Pirate radio station (1995–2001)

London Underground FM was a mid-1990s to early-2000s pirate radio station in London.

== History ==
London Underground FM started broadcasting in 1995, from East London, primarily on 89.4 FM. It mostly played house and garage, and was one of the first radio stations to champion UK garage.

The following UK garage DJs and producers started out at London Underground: MJ Cole, Dreem Teem (Timmi Magic and DJ Spoony), Ramsey & Fen, Norris "Da Boss" Windross, Jason Kaye, Hermit, Daryl B, Emma Feline, David Howard, Greg Stainer, Matt "Qualifide" Campbell, Lisa, Nortee B Nice,Dj Freddy, Jason H, Danny Foster, and Richie Fingers.

What initially set the station apart from its rivals was the MC free zone policy and its group of producers.

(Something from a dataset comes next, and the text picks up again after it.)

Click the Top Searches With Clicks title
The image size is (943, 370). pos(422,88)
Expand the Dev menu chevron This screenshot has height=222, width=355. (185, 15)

It strived for professionalism with well mastered jingles and a policy of DJs who could host their shows. The station also became known for supporting the UK garage label V.I.P. (Very Important Plastic).

In 1997, it hosted the second arena at the World Dance New Year Eve rave night, at Wembley Entertainment Centre, and again in 1998, at the Three Mills Island Studios, Three Mills Lane Bow, London E3.
The same year, it was taken off air for several months, before returning. On its return, a core group of its original members had left the station, due to their commercial success as well as the shift in the garage music sound, from a four to the floor (4x4) beat pattern to two step (2-step).

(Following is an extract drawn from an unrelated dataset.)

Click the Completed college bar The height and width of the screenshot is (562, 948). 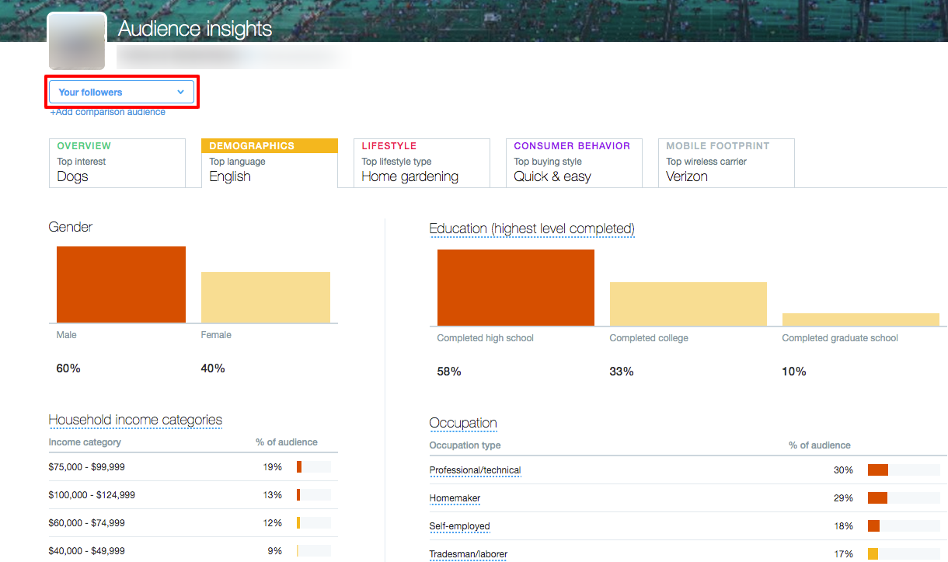pos(688,304)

By now, the station attracted DJs and MCs from other stations, and new talent, along with a few original members: Mr Buzzhard, Jason H & Shax (The Clairvoyants), Matt "Qualifide" Campbell, Rossi B and Luca, MC Skanker, TNT Express, Easy G, Mr D, Leona H, Paradise & MC Richie Rich, Half Pint, Angie B, Scratcha DVA, Pioneer, and many other performers.

Throughout the early 2000s, the station hosted a room at "Smoove", Ministry of Sound, and Colin McMillan's "4Play", held at Legends nightclub.

London Underground FM finally came to a close around 2002.